## Passage to read
◆ ◆ ◆ ◆
In step S110, the pixel number conversion unit 12a performs pixel number conversion processing on the image data to convert the image region 20 into an image region 22. In the example of FIG. 3, the pixel number conversion processing causes the pixel number of the image data in the horizontal direction to increase. A processing of causing the pixel number to increase is an interpolation of pixels. Various interpolation methods for pixels are known. The pixel number conversion unit 12a, when the magnification ratio of the pixel number conversion is not an integer, uses, for example, a bilinear method as an interpolation method that is useful for suppressing image quality degradation.

An interpolation method for generating interpolated pixels with reference to a plurality of peripheral pixels, such as bilinear method is prone to cause pixels of halftone to occur. The term halftone indicates a color between the color of the code element and the gap color, where, provided that the color of the code element is black color and the gap color is a white color, the term halftone indicates a gray color. Further, even when the term halftone merely indicates the grey color, the interpolated pixels, which are to be generated, are various such as relatively dark gray color and relatively light gray color. An interpolated pixel of halftone basically occurs at the end of the code element.

The step S120 is performed on the image data including the image region 22 to detect a code image. As described above, because the image region 20 represents one portion of a barcode, a peripheral region including the image region 22 is detected as a code image. Hereinafter, for convenience, the image region 22 is referred to as a code image 22. The reference signs 21a and 21b denote each of the bars that constitute the code image 22, that is, each of the code elements. In step S140, the code detection unit 12b detects the end of each of such code elements 21a and 21b.

The reference sign 21a1 denotes a pixel row corresponding to one end in the width direction of the code element 21a, and the reference sign 21a3 denotes a pixel row corresponding to the other end in the width direction of the code element 21a. The width direction of the code element indicates the lateral direction of a bar, provided that the code element is a bar of bar code. In the example of FIG. 3, the pixel row is formed by pixels that are continuous in the longitudinal direction of a bar. Similarly, the reference sign 21b1 denotes a pixel row corresponding to one end in the width direction of the code element 21b, and the reference sign 21b3 denotes a pixel row corresponding to the other end in the width direction of the code element 21b. In the description referring to FIG. 3, the right of the right and left of the code element is one in the width direction of the code element, and the left is the other in the width direction, and these relationships may be reversed.

In the example of FIG. 3, in the code image 22, each of pixel rows 21a1 and 21a3 as the ends of the code element 21a and each of pixel rows 21b1 and 21b3 as the ends of the code element 21b are halftone. Further, in the example of FIG. 3, the pixel row 21a1 of the code element 21a is halftone being lighter in color than the pixel row 21a3, and the pixel row 21b1 of the code element 21b is halftone being darker in color than the pixel row 21b3.
◆ ◆ ◆ ◆
## Job 1
In the barcode interpolation passage, where does an interpolated pixel of halftone basically occur?
## Job 2
Rewrite the part of the barcode interpolation passage that opens with the words "An interpolation method for" and closes with "the code element.", swapping "halftone" for "midtone" wherever it appears.
## Job 3
Write the next part of the barcode interpolation passage, picking up after its final sentence.
The material that follows has no connection to the barcode interpolation passage.

## Recorded information
◆ ◆ ◆ ◆
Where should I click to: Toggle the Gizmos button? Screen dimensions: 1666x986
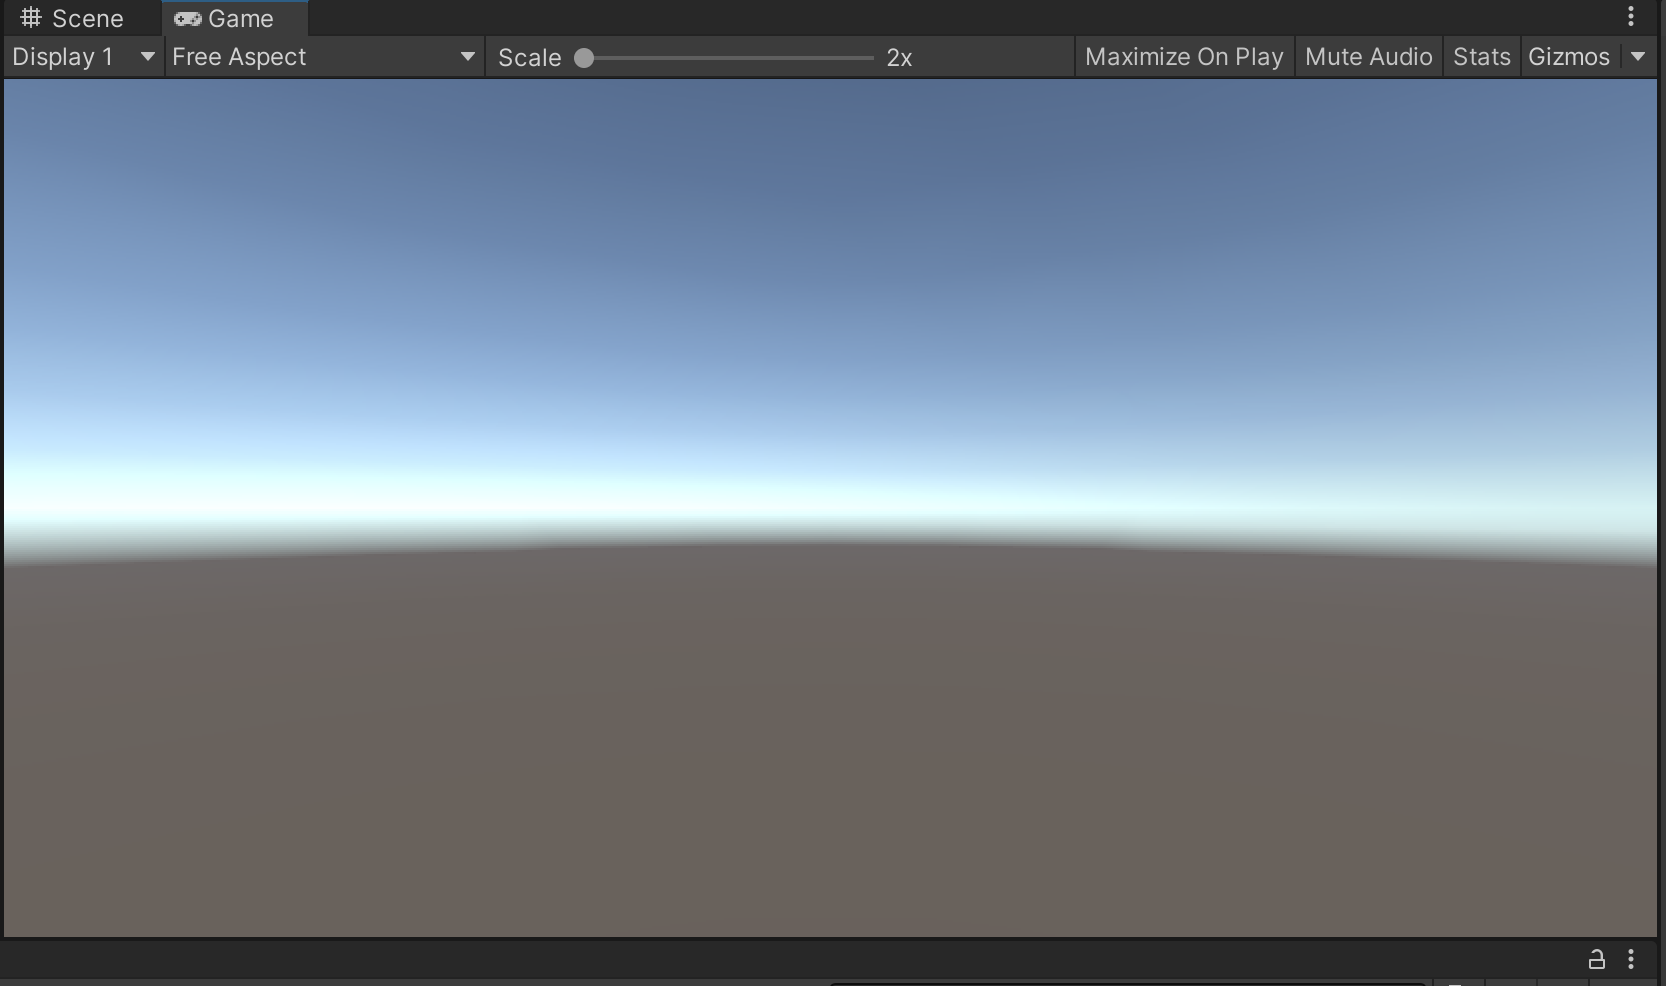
◆ ◆ ◆ ◆
## Final result 1
At the end of the code element.

## Final result 2
An interpolation method for generating interpolated pixels with reference to a plurality of peripheral pixels, such as bilinear method is prone to cause pixels of midtone to occur. The term midtone indicates a color between the color of the code element and the gap color, where, provided that the color of the code element is black color and the gap color is a white color, the term midtone indicates a gray color. Further, even when the term midtone merely indicates the grey color, the interpolated pixels, which are to be generated, are various such as relatively dark gray color and relatively light gray color. An interpolated pixel of midtone basically occurs at the end of the code element.

## Final result 3
As a result of step S150 on the code image 22 by the data transfer unit 12c, the pixel row 21a1 of the code element 21a is reproduced to the position, in the code element 21a, of a pixel row 21a2 at the inner side from the pixel row 21al. That is, in step S150, in the code element 21a, the pixel row 21a1, which is one end in the width direction are the same as the data of the pixel row 21a2 at the inner side from the pixel row 21a1. The pixel row 21a1 corresponds to one example of the first data, and the pixel row 21a2 on which the processing in step S150 is performed corresponds to one example of the second data. Similarly, the pixel row 21b1 of the code element 21b is reproduced to the position, in the code element 21b, of a pixel row 21b2 at the inner side from the pixel row 21b1. That is, in step S150, the pixel row 21b1, which is one end in the width direction, are the same data as the pixel row 21b2 at the inner side from the pixel row 21b1 in the code element 21b. The pixel row 21b1 corresponds to one example of the first data, and the pixel row 21b2 on which the processing in step S150 is performed corresponds to one example of the second data. The code image 22 on which the processing in step S150 is performed as such is referred to as a code image 24.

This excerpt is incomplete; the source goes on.